There are arguments for unique IP addresses for interfaces. I'm just amused at the addition of yet another layer of address indirection.

Certainly, I'm convinced that neither you, nor the fine folks at BSD were/are clueless about these things. I think it's important to know why these decisions were made, and what trade-offs were involved, so that I don't get dogmatic about them.

I had no idea. This kind of stuff is why I like HN. I have no idea who the real 'celebrities' are. It feels like most of the discussion is on a pretty even ground.

SCTP, another Layer 4 protocol, was designed with multi-homing in mind:

* https://en.wikipedia.org/wiki/Stream_Control_Transmission_Pr...

I think a lot of the effort put into QUIC, HTTP/2,3,4,whatever, etc, could have been avoided if SCTP was more broadly adopted.

It is a shame.

Do note that SCTP is heavily used in telecom. Every network element in that world needs to be redundant, along with the multiple routes to get to each of those redundant elements. SCTP helps hide some of that from the application layers.


Yes, I think that SS7 architecture was used as some design criteria when it came SCTP. Just about everything in the telco world has (at least) an A- and a B-side for HA.

I believe the issue with SCTP is/was broken middle boxes though and not an aversion to SCTP as a protocol no?
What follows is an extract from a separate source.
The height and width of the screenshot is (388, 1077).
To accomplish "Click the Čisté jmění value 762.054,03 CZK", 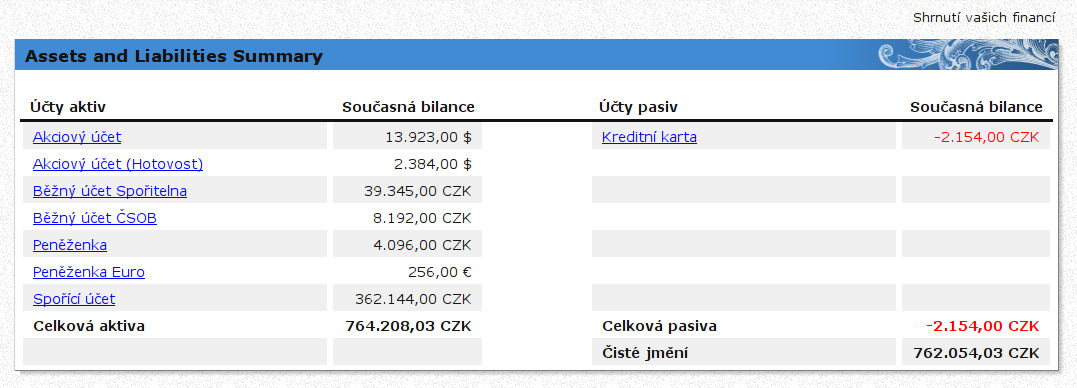I will pyautogui.click(x=976, y=353).
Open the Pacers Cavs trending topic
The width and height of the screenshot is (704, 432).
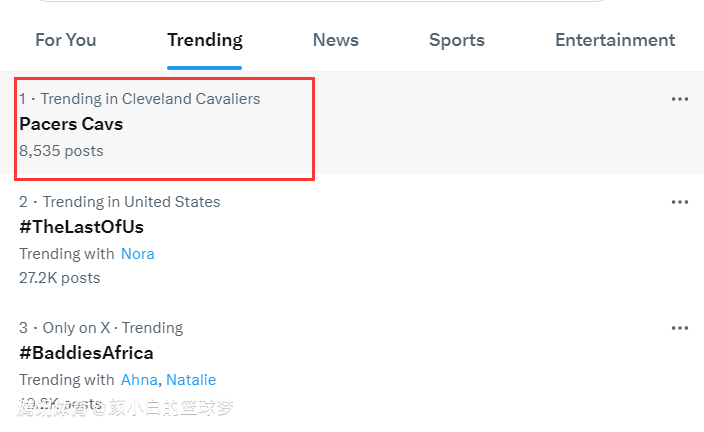(x=71, y=124)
P.s. this rant/idea was taken from this excellent blog post: https://apenwarr.ca/log/20170810

> Specifically, a TCP socket is defined by an (IP, port) pair

It's actually the quadruple (local ip, port, rem ip, port) in the steady state.
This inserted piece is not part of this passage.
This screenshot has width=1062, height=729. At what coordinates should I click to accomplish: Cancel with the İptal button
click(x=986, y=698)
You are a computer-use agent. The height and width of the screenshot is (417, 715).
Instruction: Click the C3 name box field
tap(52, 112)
Does that mean `IP` by itself it a layer 3 term, but (ip, port) is a layer 4 term?

Example: layer 3 knows nothing about ports?

> Example: layer 3 knows nothing about ports?
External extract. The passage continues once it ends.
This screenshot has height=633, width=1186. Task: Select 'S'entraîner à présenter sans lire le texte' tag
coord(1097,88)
Totally right, I misremembered the concept. That makes some of the explanations much easier too.

Any architecture that needs two different identifiers for the same thing is very likely in need of some revision.

But a connection (TCP) and a reachable/routable entity are not the same thing.

Just like a phone number isn't the same thing as an SMS thread.

Sorry, my response was rather cryptic. I was more referring to the interface having both an L2 and L3 address. From an academic perspective, I agree with OP that assigning the L3 address to the interface probably causes more problems than it solves. MPTCP provides workaround over L4 to what is essentially an L3 problem. But it would take a huge architectural change to go back to assigning addresses to L3 hosts.

Just to provide my 2 cents on the issue:

There are a lot of things at play... Rekhter's law ("Addressing can follow topology or topology can follow addressing. Choose one.") doesn't combine well with the fact that it's not desirable to have end-hosts participate in routing updates. When these two are taken together, they have implications on scalability of any routing solution, especially in the cases of end-host mobility and multihoming.

When the "topology follows addressing" (like TCP/IP), the constraint of not wanting to advertise the end-host address (as someone mentioned, no ISP will accept your /32 on BGP) assigning the end-host a different address per attached network is the simplest solution. This indeed boils down to the assigning L3 addresses to the interface. The TCP connection problem can be handled by tunnels (as is the case in Mobile IP or LISP) but tunnels are rather expensive since the tunnel endpoint in the network has to maintain al lot of state.

In the case of "addressing follows topology", changes in topology, when taking the constraint of not advertising end-hosts via routing, requires address renumbering of the network elements.

So, when taken as a pure L3 problem, it boils down to choosing which problem to solve: constantly tracking the end-hosts, or constantly renumbering the network. The latter, when used in combination with recursive network layering, shows quite some promise. It requires less addresses, but I know from experience that it's not the easiest idea to sell.

MPTCP provides a pragmatic workaround on top of L4 that doesn't require tunnels. It's a shame that it's not completely transparent to the applications (it requires explicit code changes to enable).I agree with a lot of the concerns of getting this upstream in the kernel. I tried to play around with it a couple of times, but the distribution as a full kernel was a bit of a roadblock. Would be easier if it was distributed as a kernel patch. And it seems perfectly doable to implement it in user space, that might further speed up adoption.

Anyway, take care :)

Ah, that is an interesting point. I think I see what you mean.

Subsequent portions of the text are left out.